Pork Chops with Root Veggies & Garlicky Kale
Recipe by Becky Duffett | Photo by Erin Kunkel
Pork totally counts as a lean protein, if you pick up a couple of boneless chops, and make sure they’re nicely trimmed. Brown them just until plump and juicy, and serve with roasted roots and garlicky greens.
1 lb (500 g) carrots, peeled and cut into bite-size pieces
1 lb (500 g) parsnips, peeled and cut into bite-size pieces
3 tablespoons extra-virgin olive oil
Salt and freshly ground pepper
2 thick boneless pork chops (about 1 lb/500 g), trimmed of fat
1 bunch (about 8 large leaves) kale, ribs discarded and leaves torn
2 cloves garlic, minced
1 cup (8 fl oz/250 ml) applesauce, unsweetened
Preheat the oven to 450°F (230°C). On one or two large rimmed baking sheets, combine the carrots and parsnips. Drizzle with 2 tablespoons of the olive oil and toss to coat. Season with salt and pepper. Roast until tender and crispy at the edges, about 30 minutes.

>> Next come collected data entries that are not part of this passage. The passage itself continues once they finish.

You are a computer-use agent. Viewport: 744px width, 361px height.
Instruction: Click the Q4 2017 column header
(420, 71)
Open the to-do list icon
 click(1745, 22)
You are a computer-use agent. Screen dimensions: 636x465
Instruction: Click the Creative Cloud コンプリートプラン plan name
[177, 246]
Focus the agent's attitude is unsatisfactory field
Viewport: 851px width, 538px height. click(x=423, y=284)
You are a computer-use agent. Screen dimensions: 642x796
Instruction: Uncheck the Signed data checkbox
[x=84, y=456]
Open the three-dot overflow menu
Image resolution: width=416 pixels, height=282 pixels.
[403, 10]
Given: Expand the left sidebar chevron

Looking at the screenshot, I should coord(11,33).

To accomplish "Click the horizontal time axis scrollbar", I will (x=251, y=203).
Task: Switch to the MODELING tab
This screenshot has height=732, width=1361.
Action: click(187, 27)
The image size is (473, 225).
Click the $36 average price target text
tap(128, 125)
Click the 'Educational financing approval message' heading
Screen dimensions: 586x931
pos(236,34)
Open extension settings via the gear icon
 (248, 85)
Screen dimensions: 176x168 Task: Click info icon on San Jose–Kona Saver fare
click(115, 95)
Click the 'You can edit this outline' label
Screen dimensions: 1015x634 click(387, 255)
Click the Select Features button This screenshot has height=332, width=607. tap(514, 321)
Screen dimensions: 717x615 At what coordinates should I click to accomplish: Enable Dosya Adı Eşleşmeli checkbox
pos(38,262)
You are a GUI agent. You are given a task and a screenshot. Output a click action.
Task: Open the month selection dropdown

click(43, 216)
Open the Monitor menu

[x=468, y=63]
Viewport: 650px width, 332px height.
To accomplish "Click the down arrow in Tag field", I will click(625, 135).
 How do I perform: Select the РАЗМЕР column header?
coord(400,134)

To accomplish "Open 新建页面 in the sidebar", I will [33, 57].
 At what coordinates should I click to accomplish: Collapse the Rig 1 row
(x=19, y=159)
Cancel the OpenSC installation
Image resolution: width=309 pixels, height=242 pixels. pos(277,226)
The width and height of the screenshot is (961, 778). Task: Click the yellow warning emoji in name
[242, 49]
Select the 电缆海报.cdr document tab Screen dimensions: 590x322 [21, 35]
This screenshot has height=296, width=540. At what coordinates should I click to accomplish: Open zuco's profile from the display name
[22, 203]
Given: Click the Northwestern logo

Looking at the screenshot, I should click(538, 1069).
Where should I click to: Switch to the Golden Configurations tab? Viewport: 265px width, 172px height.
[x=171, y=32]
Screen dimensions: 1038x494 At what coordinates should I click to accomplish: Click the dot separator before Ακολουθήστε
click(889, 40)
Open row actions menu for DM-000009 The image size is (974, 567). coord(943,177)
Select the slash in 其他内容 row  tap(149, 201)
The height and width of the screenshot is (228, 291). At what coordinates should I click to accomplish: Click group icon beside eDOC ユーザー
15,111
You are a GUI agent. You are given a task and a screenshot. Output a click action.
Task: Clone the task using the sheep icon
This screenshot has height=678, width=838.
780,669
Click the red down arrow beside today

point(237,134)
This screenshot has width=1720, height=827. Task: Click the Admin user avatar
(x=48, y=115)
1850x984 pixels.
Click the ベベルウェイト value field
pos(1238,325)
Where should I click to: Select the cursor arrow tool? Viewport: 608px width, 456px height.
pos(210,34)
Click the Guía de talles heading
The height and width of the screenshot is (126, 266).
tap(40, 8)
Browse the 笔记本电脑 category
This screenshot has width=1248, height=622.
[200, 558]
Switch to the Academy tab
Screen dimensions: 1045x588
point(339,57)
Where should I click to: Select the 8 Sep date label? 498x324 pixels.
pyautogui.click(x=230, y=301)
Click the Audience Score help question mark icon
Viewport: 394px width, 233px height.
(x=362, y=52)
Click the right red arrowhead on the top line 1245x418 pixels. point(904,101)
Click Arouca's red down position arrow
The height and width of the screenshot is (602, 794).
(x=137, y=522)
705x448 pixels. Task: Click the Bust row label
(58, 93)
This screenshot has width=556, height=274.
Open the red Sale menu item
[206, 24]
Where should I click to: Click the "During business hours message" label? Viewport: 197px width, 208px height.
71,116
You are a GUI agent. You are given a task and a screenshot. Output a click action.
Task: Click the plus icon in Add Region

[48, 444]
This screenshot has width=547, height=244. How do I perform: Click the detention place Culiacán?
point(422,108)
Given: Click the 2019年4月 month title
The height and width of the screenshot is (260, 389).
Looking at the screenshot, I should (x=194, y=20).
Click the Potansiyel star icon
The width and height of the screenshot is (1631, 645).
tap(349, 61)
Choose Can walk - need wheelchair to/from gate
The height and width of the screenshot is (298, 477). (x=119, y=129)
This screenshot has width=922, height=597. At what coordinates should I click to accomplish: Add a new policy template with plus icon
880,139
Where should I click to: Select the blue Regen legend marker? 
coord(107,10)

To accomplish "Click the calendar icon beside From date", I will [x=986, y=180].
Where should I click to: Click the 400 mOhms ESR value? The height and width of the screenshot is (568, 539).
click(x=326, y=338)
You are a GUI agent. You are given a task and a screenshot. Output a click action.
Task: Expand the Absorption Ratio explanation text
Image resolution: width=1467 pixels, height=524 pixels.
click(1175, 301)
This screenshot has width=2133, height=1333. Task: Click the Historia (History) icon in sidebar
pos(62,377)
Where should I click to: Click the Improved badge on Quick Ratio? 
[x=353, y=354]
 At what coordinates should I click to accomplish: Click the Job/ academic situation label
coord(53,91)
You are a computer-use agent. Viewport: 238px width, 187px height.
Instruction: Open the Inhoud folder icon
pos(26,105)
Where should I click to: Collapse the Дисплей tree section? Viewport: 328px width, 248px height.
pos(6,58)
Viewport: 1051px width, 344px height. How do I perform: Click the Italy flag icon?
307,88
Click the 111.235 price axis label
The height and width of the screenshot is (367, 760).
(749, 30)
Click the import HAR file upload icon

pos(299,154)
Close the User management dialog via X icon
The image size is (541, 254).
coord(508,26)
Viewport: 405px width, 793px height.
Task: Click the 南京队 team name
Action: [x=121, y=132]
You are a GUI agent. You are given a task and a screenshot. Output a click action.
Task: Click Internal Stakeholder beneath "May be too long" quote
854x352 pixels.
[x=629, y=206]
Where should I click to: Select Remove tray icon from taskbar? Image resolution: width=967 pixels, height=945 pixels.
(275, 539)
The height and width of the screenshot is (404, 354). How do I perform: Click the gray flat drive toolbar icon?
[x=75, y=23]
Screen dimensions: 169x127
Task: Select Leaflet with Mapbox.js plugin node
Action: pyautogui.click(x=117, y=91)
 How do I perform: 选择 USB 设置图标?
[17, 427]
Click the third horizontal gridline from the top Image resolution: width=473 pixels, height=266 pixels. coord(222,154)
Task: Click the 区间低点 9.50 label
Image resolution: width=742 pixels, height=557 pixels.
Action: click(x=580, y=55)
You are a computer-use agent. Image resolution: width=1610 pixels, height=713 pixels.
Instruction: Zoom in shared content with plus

Season the pork chops with salt and pepper on both sides. In a frying pan over medium-high heat, warm the remaining 1 tablespoon olive oil. Sear the pork chops, about 3 minutes per side. Continue to cook until until medium or done to your liking, depending on the thickness. (A thermometer inserted into the thickest part should read 145°F/63°C.) Transfer the chops to a cutting board and let rest for 10 minutes.
While the pork chops are resting, cook the kale. Drain off all but 1 tablespoon fat and return the pan to the heat. Add the torn kale leaves and sauté until the leaves sink down and become tender, 5 minutes. Add the garlic and stir until fragrant, 1 minute. Season with salt and pepper.
Slice the pork chops across the grain. Place the roasted carrots and parsnips on plates, arrange the sliced pork and sautéed kale on the side, add a dollop of applesauce, and serve warm.
Makes 4 servings
Nutrition Facts (per serving)
Protein 27 g
Total fat 14 g
Saturated fat 3 g
Carbs 29 g
Fiber 6 g
Total sugars 12 g
Added sugars 0 g
Sodium 147 mg
This information is for educational purposes only and is not intended as a substitute for medical diagnosis or treatment. You should not use this information to diagnose or treat a health problem or condition. Always check with your doctor before changing your diet, altering your sleep habits, taking supplements, or starting a new fitness routine.